Flow cytometry is one of the most important tools in many scientific fields, including immunology. The ability to stain populations of cells and quantify these populations in a few hours has revolutionized the field of immunology. The identification of the complexity of the immune system is due in part to flow cytometry.
Besides labeling cells with various cell markers in order to identify the cells present in your sample, cells can also be labeled with carboxy-fluorescein diacetate, succimidyl ester, or CFSE, a small fluorescent dye. Although colorless outside of the cell, once a cellular esterase activates this compound, it will label your cells several logs above your control (brightness has been shown to be cell type specific). This dye is very photostable and thus allows for long term studies of cell proliferation, usually in the context of immunological cell activate (i.e., T cell proliferation after TCR receptor activation, etc.). Once the fluorescently labeled cells are manipulated and cultured (or put back into an animal), the fluorescent intensity will be diluted by approximately one half every time the cell divides, since two cells are now labeled instead of one. Several cell divisions can be observed in this assay (Some labs have seen up to eight generations).

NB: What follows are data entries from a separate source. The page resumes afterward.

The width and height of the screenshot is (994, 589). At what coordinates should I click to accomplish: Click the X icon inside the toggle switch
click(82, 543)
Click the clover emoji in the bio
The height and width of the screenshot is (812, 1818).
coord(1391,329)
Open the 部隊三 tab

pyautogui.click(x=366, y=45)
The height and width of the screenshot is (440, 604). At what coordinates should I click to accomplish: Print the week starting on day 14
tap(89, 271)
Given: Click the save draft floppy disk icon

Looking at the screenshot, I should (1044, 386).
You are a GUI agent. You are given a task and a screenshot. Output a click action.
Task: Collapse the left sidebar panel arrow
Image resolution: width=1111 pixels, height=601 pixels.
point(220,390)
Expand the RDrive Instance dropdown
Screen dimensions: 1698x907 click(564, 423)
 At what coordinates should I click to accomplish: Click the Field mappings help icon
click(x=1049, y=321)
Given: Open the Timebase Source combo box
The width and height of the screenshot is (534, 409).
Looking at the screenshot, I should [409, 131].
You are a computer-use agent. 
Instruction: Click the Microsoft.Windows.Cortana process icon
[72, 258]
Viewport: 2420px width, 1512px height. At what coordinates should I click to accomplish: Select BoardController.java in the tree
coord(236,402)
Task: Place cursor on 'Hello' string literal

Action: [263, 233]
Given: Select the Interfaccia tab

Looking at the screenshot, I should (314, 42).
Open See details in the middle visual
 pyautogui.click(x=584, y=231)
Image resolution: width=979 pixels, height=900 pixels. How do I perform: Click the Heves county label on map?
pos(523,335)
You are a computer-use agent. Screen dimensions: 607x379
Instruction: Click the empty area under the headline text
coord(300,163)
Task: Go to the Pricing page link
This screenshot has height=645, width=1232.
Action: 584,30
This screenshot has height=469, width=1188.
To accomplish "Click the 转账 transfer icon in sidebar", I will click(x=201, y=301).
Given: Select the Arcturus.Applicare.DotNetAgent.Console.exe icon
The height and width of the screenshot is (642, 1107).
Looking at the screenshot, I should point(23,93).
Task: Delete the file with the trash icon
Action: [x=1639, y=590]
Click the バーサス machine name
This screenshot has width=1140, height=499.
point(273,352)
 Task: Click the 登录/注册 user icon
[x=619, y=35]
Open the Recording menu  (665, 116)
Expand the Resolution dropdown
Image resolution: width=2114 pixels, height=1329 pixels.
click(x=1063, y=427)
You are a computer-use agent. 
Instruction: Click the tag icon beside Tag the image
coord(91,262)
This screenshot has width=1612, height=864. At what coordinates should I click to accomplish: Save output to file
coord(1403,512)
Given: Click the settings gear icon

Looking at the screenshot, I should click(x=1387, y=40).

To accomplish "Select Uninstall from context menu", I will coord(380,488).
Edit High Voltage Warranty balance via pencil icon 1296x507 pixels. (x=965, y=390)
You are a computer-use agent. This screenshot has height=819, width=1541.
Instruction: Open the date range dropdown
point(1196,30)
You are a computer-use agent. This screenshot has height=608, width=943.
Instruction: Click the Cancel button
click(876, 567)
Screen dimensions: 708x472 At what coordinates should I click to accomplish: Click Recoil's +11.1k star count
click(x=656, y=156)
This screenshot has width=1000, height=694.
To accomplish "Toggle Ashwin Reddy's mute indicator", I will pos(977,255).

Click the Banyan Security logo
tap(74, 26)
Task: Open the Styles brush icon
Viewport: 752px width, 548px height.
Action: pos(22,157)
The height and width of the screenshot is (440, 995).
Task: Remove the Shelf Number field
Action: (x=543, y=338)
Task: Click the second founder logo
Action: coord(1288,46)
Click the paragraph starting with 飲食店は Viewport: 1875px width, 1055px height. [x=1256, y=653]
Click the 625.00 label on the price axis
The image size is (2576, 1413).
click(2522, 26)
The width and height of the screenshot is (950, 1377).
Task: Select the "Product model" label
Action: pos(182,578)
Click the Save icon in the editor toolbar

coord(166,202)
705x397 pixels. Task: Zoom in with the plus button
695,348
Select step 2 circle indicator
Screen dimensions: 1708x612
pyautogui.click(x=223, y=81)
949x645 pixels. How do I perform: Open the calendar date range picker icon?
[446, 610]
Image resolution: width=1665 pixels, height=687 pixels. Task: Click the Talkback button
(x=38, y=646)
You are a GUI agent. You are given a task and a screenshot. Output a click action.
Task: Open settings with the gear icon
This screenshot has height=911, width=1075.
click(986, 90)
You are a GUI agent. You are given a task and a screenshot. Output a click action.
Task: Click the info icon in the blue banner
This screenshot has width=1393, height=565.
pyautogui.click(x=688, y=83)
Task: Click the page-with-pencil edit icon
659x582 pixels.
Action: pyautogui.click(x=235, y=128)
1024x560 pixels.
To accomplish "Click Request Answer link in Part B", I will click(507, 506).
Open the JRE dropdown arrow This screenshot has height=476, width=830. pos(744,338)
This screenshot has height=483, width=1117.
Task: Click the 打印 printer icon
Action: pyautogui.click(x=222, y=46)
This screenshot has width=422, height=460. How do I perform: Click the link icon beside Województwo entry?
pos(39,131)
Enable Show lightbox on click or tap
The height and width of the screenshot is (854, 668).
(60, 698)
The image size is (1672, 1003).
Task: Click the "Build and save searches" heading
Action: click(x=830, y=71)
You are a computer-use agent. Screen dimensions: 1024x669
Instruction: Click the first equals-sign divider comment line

Using this kit in our lab, we were able to measure cell proliferation easily without prior experience with the assay. We were only interested in a shorter time frame of 4 generations and did not try for the higher end of 8 generations. The reproducibility of ours results has been very robust. While the individual aliquots help keep our experiments straightforward and reproducible, they also add some cost to the assay. Our lab does not regularly perform cell proliferation experiments, but labs that do would be better off purchasing larger quantities of CFSE and troubleshooting the protocol with fresh solutions for each experiment.
Overall, this assay is robust and extremely straightforward. Until other companies turn to developing competing kits, Invitrogen’s kit is the only option, and it is well worth the money for most labs.